- **Data shown**:
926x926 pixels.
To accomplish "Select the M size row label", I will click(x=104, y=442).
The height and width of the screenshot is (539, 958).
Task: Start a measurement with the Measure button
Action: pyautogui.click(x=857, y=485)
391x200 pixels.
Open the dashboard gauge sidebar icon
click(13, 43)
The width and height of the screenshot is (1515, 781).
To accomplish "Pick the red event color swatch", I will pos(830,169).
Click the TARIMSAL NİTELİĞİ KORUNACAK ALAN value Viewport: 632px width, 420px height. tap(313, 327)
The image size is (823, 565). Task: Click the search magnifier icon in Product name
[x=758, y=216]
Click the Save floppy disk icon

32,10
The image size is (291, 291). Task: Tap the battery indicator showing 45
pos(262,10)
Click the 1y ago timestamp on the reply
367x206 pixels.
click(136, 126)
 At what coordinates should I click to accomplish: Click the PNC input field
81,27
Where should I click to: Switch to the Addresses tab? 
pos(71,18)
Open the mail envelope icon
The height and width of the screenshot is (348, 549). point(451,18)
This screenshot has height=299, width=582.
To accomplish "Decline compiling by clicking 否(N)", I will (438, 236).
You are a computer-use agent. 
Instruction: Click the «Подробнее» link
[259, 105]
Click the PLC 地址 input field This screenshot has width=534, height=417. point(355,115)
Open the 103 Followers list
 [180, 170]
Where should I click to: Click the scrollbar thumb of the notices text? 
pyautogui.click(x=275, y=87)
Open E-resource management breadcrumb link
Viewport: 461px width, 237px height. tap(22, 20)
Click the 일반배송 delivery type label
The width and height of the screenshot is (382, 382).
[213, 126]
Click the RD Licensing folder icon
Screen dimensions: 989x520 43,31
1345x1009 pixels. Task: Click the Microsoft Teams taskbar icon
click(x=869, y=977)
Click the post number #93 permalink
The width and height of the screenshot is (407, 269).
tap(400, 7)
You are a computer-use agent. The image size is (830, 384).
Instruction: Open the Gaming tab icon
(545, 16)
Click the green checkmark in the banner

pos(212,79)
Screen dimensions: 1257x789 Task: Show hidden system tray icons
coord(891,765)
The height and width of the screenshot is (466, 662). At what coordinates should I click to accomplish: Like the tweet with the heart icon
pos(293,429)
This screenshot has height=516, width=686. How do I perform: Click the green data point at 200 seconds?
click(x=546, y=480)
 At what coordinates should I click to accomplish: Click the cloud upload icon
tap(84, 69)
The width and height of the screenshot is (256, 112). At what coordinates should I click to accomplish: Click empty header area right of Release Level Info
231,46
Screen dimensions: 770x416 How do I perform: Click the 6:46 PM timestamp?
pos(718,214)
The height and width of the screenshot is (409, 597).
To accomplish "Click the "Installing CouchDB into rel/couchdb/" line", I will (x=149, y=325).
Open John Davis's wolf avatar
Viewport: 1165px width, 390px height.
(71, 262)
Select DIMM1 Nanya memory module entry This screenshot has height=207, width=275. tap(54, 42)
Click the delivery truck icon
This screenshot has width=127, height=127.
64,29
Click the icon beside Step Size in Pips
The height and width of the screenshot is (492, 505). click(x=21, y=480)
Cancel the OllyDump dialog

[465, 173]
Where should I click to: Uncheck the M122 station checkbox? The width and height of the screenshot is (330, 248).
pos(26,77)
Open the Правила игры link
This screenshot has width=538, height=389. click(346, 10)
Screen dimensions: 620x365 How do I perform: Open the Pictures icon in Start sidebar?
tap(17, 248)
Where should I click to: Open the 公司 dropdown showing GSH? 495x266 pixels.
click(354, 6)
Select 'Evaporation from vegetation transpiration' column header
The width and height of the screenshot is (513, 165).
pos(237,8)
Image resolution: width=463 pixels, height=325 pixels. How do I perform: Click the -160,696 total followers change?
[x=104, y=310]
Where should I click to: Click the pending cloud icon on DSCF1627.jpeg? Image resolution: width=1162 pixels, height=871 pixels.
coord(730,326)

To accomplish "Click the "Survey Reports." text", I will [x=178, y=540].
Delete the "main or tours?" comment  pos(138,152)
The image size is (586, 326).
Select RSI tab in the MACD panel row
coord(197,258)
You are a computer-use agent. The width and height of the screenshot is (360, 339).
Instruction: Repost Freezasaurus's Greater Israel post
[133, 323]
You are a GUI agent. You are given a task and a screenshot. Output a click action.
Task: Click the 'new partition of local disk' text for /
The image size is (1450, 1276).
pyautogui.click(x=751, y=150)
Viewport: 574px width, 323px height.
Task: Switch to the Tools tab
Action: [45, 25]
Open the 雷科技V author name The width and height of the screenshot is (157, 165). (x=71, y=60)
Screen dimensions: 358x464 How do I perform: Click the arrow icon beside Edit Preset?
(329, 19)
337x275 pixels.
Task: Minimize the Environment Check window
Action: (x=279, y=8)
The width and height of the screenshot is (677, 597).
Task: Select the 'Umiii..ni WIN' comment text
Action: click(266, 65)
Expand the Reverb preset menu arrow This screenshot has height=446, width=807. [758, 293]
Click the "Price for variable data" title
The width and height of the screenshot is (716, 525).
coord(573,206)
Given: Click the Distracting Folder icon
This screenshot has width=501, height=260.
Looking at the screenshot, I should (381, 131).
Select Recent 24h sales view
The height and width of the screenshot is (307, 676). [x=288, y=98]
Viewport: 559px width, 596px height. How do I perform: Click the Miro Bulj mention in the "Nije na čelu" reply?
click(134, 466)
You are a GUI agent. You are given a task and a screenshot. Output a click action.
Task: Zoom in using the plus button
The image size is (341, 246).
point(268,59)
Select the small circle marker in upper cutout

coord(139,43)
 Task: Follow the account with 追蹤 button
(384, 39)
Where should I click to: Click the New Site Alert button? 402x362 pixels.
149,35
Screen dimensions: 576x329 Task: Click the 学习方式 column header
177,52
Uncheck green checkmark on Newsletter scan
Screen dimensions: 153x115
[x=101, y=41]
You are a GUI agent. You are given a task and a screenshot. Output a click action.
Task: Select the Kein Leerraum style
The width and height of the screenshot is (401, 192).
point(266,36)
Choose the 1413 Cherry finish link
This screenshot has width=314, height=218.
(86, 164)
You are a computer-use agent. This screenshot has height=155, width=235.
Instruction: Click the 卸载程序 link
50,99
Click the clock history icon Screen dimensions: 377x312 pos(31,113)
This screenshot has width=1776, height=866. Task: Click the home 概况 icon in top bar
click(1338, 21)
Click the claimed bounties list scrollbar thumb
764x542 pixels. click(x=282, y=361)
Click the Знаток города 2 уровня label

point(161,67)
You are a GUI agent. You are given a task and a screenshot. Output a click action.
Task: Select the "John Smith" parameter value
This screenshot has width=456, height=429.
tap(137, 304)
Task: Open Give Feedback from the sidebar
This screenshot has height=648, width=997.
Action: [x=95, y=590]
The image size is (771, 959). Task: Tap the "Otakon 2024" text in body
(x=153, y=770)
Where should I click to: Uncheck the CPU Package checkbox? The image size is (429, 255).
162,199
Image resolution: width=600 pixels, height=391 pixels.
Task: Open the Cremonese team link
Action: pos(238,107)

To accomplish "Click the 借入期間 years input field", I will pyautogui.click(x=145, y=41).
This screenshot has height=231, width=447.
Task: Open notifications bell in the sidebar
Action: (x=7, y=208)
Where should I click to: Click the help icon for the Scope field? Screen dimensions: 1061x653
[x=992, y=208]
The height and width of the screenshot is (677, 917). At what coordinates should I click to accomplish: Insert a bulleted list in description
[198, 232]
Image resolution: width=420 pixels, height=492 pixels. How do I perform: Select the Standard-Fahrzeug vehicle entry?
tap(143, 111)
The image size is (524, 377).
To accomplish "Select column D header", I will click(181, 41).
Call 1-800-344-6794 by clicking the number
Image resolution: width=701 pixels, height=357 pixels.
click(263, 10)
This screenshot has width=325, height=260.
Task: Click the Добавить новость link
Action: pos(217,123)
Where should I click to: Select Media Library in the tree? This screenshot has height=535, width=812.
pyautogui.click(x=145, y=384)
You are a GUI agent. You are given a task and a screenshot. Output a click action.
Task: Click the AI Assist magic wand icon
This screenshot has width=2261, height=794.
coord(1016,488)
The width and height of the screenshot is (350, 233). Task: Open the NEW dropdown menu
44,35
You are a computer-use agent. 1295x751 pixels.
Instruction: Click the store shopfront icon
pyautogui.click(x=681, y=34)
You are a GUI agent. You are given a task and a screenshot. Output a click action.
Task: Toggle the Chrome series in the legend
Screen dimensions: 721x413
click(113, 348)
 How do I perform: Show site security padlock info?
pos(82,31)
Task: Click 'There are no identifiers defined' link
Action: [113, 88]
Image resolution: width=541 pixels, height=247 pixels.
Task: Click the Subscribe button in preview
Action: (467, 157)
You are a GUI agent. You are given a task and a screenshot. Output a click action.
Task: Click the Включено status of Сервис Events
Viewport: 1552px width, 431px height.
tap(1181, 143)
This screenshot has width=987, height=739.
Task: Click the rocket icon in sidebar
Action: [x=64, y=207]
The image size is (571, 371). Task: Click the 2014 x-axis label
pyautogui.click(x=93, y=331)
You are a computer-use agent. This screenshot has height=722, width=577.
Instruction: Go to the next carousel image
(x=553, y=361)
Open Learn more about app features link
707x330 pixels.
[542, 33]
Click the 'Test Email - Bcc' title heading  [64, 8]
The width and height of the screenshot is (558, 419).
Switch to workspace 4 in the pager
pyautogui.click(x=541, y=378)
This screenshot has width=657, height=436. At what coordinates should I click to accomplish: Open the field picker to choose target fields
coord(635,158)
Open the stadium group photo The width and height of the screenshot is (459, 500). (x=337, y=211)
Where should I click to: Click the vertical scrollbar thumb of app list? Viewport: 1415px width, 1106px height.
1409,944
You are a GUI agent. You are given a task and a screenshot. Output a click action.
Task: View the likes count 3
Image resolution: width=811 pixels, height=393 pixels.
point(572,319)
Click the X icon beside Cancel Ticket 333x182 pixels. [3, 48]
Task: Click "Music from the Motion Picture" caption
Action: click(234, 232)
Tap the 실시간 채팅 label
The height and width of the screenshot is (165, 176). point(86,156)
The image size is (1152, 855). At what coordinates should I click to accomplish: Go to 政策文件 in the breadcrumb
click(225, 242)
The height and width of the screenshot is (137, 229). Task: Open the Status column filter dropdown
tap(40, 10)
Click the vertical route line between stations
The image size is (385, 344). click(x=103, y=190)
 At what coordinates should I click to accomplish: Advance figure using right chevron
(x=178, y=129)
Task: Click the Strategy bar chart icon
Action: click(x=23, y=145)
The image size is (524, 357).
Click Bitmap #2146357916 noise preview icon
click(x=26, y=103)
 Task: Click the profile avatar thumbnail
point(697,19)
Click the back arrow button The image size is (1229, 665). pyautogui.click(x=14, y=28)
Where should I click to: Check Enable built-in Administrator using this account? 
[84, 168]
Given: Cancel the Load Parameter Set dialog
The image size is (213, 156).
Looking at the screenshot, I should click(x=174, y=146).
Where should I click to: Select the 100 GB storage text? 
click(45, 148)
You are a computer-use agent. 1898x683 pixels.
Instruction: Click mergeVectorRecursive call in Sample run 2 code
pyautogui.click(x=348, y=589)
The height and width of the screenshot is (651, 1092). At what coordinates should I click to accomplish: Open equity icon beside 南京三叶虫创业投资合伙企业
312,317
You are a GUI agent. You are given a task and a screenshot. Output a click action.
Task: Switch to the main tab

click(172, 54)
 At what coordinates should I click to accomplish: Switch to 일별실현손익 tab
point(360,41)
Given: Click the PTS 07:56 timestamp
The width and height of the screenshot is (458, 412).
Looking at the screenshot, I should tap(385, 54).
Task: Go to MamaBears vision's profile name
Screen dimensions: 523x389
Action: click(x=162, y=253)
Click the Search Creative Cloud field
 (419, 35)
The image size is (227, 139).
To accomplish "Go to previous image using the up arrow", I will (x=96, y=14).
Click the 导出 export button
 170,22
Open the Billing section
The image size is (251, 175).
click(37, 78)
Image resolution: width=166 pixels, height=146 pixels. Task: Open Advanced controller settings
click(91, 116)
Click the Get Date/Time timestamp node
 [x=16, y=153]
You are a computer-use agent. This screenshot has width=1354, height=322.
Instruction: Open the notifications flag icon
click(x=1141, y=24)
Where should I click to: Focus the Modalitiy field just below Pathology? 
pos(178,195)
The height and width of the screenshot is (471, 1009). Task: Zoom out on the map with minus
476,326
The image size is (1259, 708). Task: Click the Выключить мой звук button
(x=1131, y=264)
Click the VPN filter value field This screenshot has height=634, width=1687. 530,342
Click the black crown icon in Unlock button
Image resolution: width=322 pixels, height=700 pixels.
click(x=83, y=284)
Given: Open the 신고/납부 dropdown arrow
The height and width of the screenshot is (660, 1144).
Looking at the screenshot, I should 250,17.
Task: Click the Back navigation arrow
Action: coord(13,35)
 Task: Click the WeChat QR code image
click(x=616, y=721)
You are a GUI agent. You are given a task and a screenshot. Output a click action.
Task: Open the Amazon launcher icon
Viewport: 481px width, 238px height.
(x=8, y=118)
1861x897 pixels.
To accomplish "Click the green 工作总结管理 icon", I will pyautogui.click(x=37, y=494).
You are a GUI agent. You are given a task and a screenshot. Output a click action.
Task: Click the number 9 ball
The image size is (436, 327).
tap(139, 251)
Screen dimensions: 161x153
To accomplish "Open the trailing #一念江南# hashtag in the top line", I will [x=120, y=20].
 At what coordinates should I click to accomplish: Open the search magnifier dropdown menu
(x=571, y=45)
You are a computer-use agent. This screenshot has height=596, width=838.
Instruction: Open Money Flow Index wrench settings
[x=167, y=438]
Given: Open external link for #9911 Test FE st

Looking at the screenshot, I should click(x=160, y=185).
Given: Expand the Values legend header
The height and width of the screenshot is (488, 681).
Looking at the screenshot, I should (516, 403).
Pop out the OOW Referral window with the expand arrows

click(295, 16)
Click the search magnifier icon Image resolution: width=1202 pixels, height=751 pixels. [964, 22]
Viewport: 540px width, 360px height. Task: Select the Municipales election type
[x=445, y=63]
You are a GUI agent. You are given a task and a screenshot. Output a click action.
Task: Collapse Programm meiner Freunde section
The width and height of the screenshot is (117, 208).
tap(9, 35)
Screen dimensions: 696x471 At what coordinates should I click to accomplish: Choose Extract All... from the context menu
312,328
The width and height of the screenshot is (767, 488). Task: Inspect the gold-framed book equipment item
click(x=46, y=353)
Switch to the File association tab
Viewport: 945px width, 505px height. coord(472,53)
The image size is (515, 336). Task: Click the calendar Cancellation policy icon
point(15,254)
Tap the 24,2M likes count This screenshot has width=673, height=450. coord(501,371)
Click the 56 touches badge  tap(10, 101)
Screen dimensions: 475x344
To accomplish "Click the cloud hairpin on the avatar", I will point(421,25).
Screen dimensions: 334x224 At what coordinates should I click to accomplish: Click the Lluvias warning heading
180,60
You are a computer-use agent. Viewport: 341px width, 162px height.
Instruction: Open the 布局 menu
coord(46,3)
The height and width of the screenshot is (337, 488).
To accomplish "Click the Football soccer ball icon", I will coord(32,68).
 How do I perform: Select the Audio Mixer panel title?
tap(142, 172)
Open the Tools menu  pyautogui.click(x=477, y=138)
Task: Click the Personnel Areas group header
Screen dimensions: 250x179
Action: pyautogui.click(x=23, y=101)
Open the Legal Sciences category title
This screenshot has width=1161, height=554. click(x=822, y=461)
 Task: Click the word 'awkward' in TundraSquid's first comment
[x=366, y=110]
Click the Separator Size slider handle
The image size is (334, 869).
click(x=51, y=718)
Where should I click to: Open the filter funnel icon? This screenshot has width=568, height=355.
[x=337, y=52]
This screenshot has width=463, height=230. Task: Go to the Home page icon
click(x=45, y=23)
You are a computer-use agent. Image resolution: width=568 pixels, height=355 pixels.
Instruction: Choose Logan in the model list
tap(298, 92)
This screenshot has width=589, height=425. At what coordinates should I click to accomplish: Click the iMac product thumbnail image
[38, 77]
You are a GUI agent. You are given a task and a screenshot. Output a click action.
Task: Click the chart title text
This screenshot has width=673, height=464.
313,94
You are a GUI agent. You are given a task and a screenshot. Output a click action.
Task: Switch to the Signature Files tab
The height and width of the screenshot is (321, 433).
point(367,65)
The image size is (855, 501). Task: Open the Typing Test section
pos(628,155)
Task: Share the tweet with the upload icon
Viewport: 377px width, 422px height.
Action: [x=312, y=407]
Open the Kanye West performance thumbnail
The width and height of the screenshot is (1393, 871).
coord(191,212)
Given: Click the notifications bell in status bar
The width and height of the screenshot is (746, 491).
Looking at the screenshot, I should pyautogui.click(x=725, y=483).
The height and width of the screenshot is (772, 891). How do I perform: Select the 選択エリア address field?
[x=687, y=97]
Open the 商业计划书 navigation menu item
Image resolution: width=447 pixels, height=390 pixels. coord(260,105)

- **Directions for this task**:
From the listing above, return the lines starting at the one with "Switch to workspace 4 in the pager" and ending at the one with "Open the stadium", both kept, exactly as they appear and nothing more.

- **Answer to this problem**:
Switch to workspace 4 in the pager
pyautogui.click(x=541, y=378)
This screenshot has width=657, height=436. At what coordinates should I click to accomplish: Open the field picker to choose target fields
coord(635,158)
Open the stadium group photo The width and height of the screenshot is (459, 500). (x=337, y=211)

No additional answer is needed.